Court of Appeals of Texas, El Paso.
HUDSPETH COUNTY, TEXAS AND THE HUDSPETH COUNTY SHERIFF’S OFFICE, Appellants,
RAQUEL RAMIREZ, INDIVIDUALLY AND AS REPRESENTATIVE OF THE ESTATE OF LORENZO RAMIREZ, Appellee.
August 5, 2022
Appeal from the 205th District Court of Hudspeth County, Texas (TC# CV-04833-205)
Before Rodriguez, C.J., Palafox, and Alley, JJ.
Rodriguez, C.J., Concurring
YVONNE T. RODRIGUEZ, Chief Justice
Appellants Hudspeth County, Texas, and the Hudspeth County Sheriff’s Office appeal the trial court’s denial of their plea to the jurisdiction, arguing their sovereign immunity as governmental units deprives the trial court of jurisdiction over claims brought against them by Appellee, Raquel Ramirez, Individually and as Representative of the Estate of Lorenzo Ramirez. Lorenzo Ramirez was an employee of the Hudspeth County Sheriff’s Office who died following what Appellee alleges was an on-the-job injury. Appellants allege that governmental immunity deprives the trial court of subject matter jurisdiction for any cause of action alleged by Appellee under either the Civil Practices and Remedies Code or the Labor Code. Appellee disagrees, claiming Appellants’ interpretation of the law is incorrect and the trial court acted soundly in denying Appellants’ plea.
We agree with Appellants and find the trial court erred in denying their plea to the jurisdiction. The trial court’s order denying Appellants’ plea is reversed and Appellee’s causes of action for damages under the Texas Wrongful Death Act and for exemplary damages under the Worker’s Compensation Act are dismissed for want of jurisdiction based on governmental immunity and judgment is rendered in Appellants’ favor on these claims.
Mr. Ramirez was an employee of the Hudspeth County Sheriff’s Office. According to Appellee’s petition, Mr. Ramirez suffered a fall while on the job at the Hudspeth County Jail when he tripped over a rolled-up floor mat in the jail. The fall caused Mr. Ramirez to hit his head and, according to Appellee’s pleadings, caused his death several days later.

REQUESTS:
- a) According to the appellate opinion, what did Mr. Ramirez trip over when he fell at the Hudspeth County Jail?
- b) State whether each statement agrees with the appellate opinion, answering yes or no and quoting the words of the opinion that decide it: (i) The appeal was taken from the 205th District Court of Hudspeth County. (ii) The appellate court upheld the trial court's denial of the plea to the jurisdiction. (iii) Mr. Ramirez died on the same day as his fall.
- c) Resume the appellate opinion at the point where it stops.
The records that follow have no connection to the appellate opinion.

LISTING:
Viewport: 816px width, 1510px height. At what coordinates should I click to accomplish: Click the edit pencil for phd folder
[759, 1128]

---

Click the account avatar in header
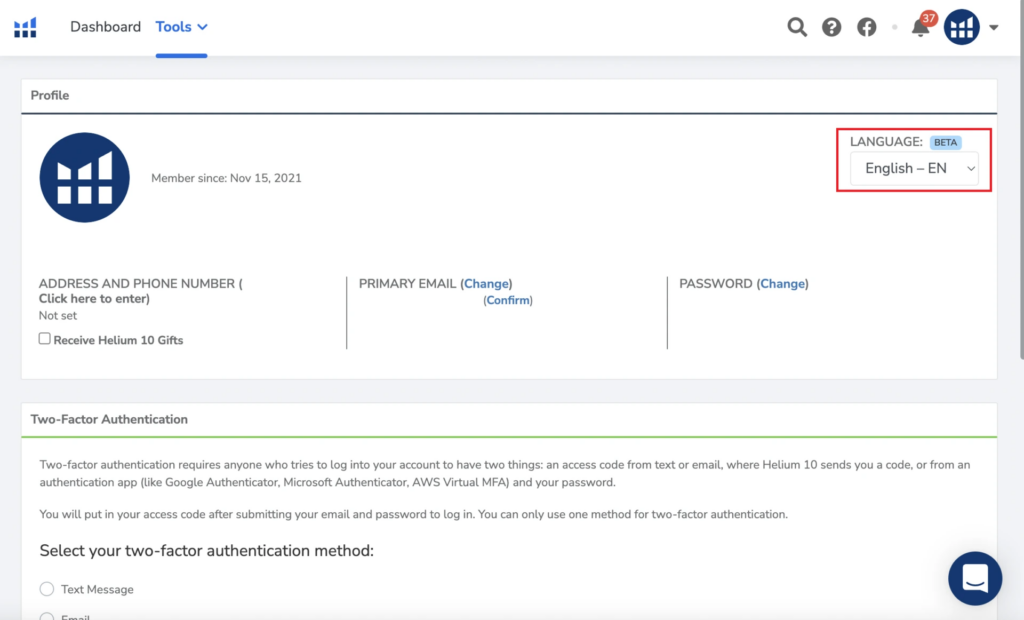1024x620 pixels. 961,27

ANSWERS TO THE PROBLEMS:
- a) He tripped over a rolled-up floor mat in the jail.

- b)
(i) Yes: "Appeal from the 205th District Court of Hudspeth County, Texas"
(ii) No: "The trial court’s order denying Appellants’ plea is reversed"
(iii) No: "caused his death several days later."

- c)
Appellee originally filed suit against Appellants1 for wrongful death under the Wrongful Death Act and seeking exemplary damages for gross negligence. Appellee’s Second Amended Petition, filed some months later, included an additional claim under the Worker’s Compensation Act, arguing Mr. Ramirez suffered his injuries during the course and scope of his employment with the Hudspeth County Sheriff’s Office, which was a worker’s compensation insurance subscriber. The Second Amended Petition maintained Appellee’s claims for wrongful death and exemplary damages under the Texas Wrongful Death Act.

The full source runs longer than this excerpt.